BEGIN

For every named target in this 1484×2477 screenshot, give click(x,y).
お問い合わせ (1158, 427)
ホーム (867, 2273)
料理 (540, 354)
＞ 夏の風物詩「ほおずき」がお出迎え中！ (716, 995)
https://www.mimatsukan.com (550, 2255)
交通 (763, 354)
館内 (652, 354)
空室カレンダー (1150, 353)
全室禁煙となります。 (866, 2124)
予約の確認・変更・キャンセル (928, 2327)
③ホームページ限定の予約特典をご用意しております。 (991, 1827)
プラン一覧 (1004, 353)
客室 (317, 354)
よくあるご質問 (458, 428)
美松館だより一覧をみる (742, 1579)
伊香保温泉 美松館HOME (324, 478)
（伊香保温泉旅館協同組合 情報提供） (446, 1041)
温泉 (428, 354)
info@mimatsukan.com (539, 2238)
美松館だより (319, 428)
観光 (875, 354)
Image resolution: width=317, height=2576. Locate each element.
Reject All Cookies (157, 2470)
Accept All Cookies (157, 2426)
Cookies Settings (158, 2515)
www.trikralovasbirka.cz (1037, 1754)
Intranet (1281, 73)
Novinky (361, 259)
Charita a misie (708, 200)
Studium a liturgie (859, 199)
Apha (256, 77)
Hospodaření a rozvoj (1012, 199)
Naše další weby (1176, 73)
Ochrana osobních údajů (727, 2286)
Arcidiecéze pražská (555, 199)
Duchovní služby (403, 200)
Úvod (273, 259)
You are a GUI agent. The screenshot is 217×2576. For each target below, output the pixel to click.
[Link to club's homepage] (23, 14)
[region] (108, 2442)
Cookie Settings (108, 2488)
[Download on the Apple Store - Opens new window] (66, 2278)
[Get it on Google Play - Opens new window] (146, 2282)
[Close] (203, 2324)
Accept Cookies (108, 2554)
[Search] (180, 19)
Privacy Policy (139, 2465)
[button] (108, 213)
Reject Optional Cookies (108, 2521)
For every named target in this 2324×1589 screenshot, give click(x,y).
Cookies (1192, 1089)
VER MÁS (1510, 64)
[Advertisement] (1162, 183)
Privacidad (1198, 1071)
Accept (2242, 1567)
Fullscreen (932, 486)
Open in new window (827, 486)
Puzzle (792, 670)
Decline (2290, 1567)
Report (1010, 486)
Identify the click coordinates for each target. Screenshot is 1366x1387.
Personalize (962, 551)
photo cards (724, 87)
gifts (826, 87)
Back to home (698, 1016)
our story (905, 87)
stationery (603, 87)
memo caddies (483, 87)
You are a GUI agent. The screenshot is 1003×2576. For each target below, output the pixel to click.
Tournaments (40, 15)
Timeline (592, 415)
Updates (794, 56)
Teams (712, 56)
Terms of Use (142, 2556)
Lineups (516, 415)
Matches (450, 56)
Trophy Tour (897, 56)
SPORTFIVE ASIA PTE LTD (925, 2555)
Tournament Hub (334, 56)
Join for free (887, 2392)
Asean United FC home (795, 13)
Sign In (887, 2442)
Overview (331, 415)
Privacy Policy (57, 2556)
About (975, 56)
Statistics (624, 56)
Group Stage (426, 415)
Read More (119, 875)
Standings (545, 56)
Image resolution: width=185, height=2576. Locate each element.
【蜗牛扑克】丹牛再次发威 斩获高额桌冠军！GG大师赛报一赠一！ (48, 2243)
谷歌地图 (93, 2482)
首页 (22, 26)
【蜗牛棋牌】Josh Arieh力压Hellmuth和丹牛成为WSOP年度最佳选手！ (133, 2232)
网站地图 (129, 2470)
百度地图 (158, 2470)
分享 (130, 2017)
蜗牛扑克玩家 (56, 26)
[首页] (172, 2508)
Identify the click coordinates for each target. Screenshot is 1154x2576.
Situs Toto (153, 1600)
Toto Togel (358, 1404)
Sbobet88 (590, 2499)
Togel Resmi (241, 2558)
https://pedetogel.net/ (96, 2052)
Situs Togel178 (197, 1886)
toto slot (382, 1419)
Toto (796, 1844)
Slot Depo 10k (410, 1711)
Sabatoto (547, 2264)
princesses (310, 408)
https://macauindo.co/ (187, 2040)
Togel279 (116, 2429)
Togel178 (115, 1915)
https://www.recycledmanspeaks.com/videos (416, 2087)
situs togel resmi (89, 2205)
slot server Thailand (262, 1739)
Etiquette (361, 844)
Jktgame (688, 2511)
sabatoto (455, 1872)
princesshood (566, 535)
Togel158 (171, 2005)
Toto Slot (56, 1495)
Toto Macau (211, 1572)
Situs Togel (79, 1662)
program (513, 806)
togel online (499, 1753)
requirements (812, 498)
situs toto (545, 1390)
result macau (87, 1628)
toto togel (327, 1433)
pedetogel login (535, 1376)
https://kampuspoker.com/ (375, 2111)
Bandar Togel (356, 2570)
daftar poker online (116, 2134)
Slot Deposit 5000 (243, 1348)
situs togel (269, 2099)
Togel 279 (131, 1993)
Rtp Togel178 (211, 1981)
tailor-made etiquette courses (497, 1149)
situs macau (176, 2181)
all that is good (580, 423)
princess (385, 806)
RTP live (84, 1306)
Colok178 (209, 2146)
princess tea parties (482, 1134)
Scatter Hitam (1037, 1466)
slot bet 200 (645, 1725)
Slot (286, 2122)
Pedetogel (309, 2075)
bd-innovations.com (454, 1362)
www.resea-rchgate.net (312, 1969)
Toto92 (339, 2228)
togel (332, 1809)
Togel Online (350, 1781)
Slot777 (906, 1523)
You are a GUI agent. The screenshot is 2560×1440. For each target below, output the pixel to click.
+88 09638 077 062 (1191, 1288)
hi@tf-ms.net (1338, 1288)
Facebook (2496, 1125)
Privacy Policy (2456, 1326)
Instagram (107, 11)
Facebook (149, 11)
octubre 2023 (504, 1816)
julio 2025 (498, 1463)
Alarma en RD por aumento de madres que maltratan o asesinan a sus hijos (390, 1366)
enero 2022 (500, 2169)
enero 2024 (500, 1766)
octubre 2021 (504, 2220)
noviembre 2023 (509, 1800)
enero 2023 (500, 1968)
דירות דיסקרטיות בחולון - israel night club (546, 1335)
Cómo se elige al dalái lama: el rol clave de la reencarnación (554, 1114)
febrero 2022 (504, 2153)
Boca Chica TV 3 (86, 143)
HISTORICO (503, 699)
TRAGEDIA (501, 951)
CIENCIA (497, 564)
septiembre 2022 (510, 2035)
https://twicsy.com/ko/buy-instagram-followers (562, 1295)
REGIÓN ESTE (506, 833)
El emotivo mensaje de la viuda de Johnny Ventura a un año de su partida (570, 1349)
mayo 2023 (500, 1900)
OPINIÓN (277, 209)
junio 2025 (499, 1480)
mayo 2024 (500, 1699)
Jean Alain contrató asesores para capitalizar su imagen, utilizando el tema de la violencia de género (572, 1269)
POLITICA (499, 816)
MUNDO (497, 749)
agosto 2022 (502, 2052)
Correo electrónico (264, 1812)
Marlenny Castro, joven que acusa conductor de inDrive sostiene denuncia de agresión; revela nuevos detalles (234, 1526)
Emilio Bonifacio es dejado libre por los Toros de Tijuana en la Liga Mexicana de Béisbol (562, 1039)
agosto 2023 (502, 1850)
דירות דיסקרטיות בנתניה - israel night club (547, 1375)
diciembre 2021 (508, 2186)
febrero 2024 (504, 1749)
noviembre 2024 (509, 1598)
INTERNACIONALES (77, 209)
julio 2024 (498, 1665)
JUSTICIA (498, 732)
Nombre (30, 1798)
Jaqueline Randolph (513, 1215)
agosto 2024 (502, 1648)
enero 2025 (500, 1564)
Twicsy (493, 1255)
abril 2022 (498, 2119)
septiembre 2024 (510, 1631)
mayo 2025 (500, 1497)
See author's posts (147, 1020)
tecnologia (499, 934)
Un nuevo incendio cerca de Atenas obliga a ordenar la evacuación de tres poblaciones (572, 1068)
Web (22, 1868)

END

● **EXERCISE BRIEF**
From the line holding "Togel178 (115, 1915)" to the line holding "Instagram (107, 11)", inclusive, restate each line above exactly as written.

● **RESULT OF THE EXERCISE**
Togel178 (115, 1915)
https://www.recycledmanspeaks.com/videos (416, 2087)
situs togel resmi (89, 2205)
slot server Thailand (262, 1739)
Etiquette (361, 844)
Jktgame (688, 2511)
sabatoto (455, 1872)
princesshood (566, 535)
Togel158 (171, 2005)
Toto Slot (56, 1495)
Toto Macau (211, 1572)
Situs Togel (79, 1662)
program (513, 806)
togel online (499, 1753)
requirements (812, 498)
situs toto (545, 1390)
result macau (87, 1628)
toto togel (327, 1433)
pedetogel login (535, 1376)
https://kampuspoker.com/ (375, 2111)
Bandar Togel (356, 2570)
daftar poker online (116, 2134)
Slot Deposit 5000 (243, 1348)
situs togel (269, 2099)
Togel 279 (131, 1993)
Rtp Togel178 (211, 1981)
tailor-made etiquette courses (497, 1149)
situs macau (176, 2181)
all that is good (580, 423)
princess (385, 806)
RTP live (84, 1306)
Colok178 (209, 2146)
princess tea parties (482, 1134)
Scatter Hitam (1037, 1466)
slot bet 200 (645, 1725)
Slot (286, 2122)
Pedetogel (309, 2075)
bd-innovations.com (454, 1362)
www.resea-rchgate.net (312, 1969)
Toto92 (339, 2228)
togel (332, 1809)
Togel Online (350, 1781)
Slot777 (906, 1523)
You are a GUI agent. The screenshot is 2560×1440. For each target below, output the pixel to click.
+88 09638 077 062 (1191, 1288)
hi@tf-ms.net (1338, 1288)
Facebook (2496, 1125)
Privacy Policy (2456, 1326)
Instagram (107, 11)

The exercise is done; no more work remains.